Howard last month said he is preparing a plan that would tighten regulations concerning HIV-positive migrants seeking to enter the country. The plan could prevent HIV-positive people from entering Australia or track their movements throughout the country. According to Howard, Australia currently restricts those with certain communicable diseases, such as tuberculosis, from entering the country. Australia's policy says people ages 15 and older who apply for a permanent visa must receive an HIV test. If applicants are found to be HIV-positive, "immigration authorities are to take into consideration the cost of the condition to Australia's health care and community services if a visa were to be granted." Seventy of the 334 new HIV cases reported in 2006 in the Australian state Victoria were among immigrants who were HIV-positive when they came to the country.
The Department of Immigration and Citizenship in May began "looking at what requirements" for HIV testing Australia has "under different visa classes" and whether requirements for HIV-positive people to enter the country should be expanded, a spokesperson for Andrews said (Kaiser Daily HIV/AIDS Report, 5/15). Under the policy advised by Abbott and Andrews, HIV-positive people will be allowed to enter the country, but the government could begin alerting state health authorities to new HIV-positive migrants. The government is weighing that suggestion against privacy concerns, according to the AAP/Morning Herald. In addition, the Department of Health and Ageing will begin an audit of state and territory policies on dealing with people who knowingly expose others to HIV, the AAP/Morning Herald reports (AAP/Sydney Morning Herald, 5/31).

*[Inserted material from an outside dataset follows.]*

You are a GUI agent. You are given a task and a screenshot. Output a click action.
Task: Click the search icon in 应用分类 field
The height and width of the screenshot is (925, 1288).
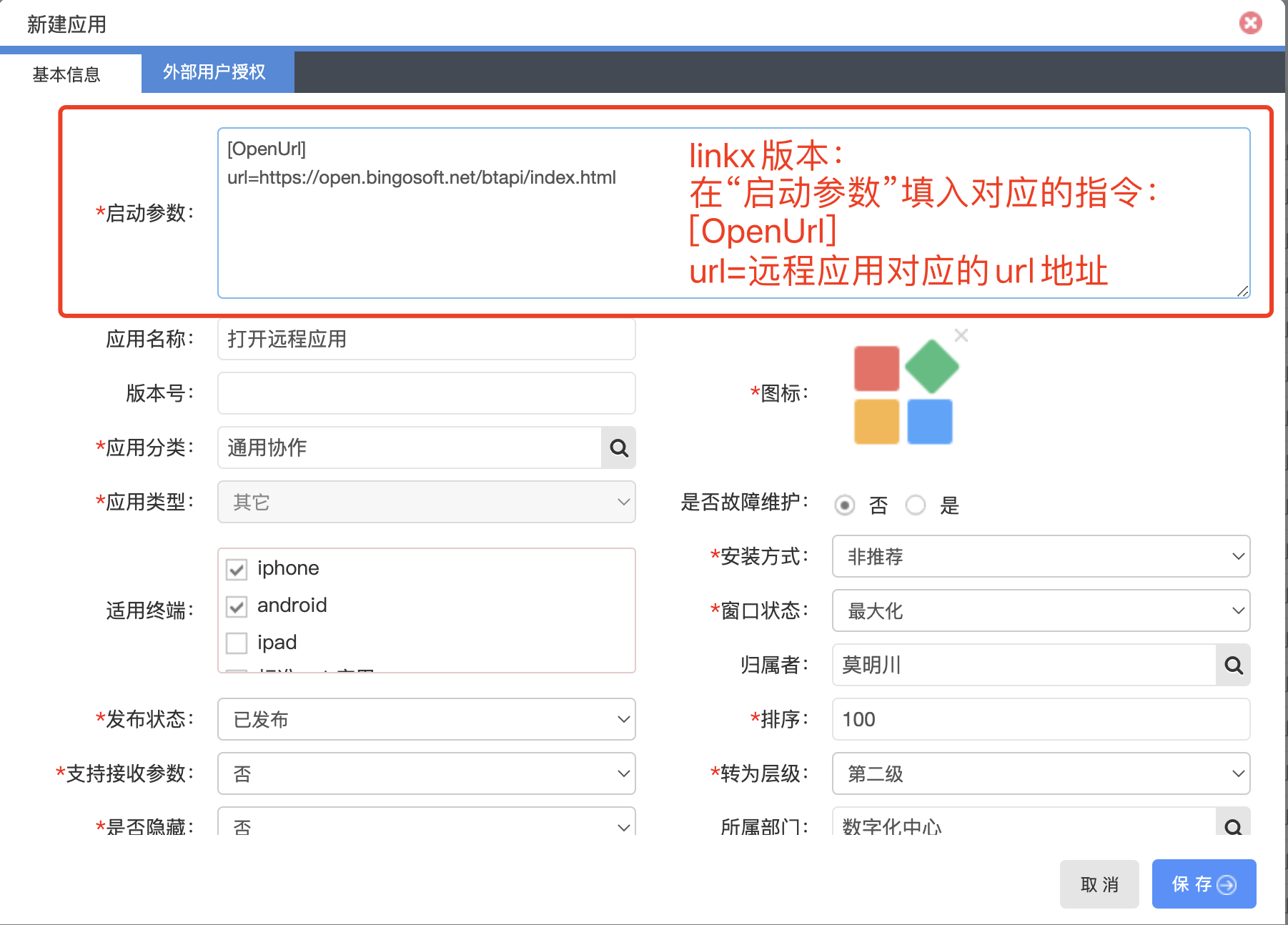coord(618,448)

Howard on Friday during an interview with Macquarie Radio said that the review of the regulations is due "in the next week or so." He added that his "view is the best result is that no one with" infectious diseases is "allowed into the country. I want procedures put in place that see as far as possible that that doesn't happen" (AP/International Herald Tribune, 5/31). Pedro Cahn, president of the International AIDS Society, in a statement released on Friday said that Howard's statements are a "blatant disregard of basic human rights" and serve to "compound current HIV prevention and treatment efforts." He added, "Public health experts throughout the world agree that attempts to reduce HIV transmission by controlling the movements of people living with HIV are both impractical and ineffective" (IAS release, 6/1).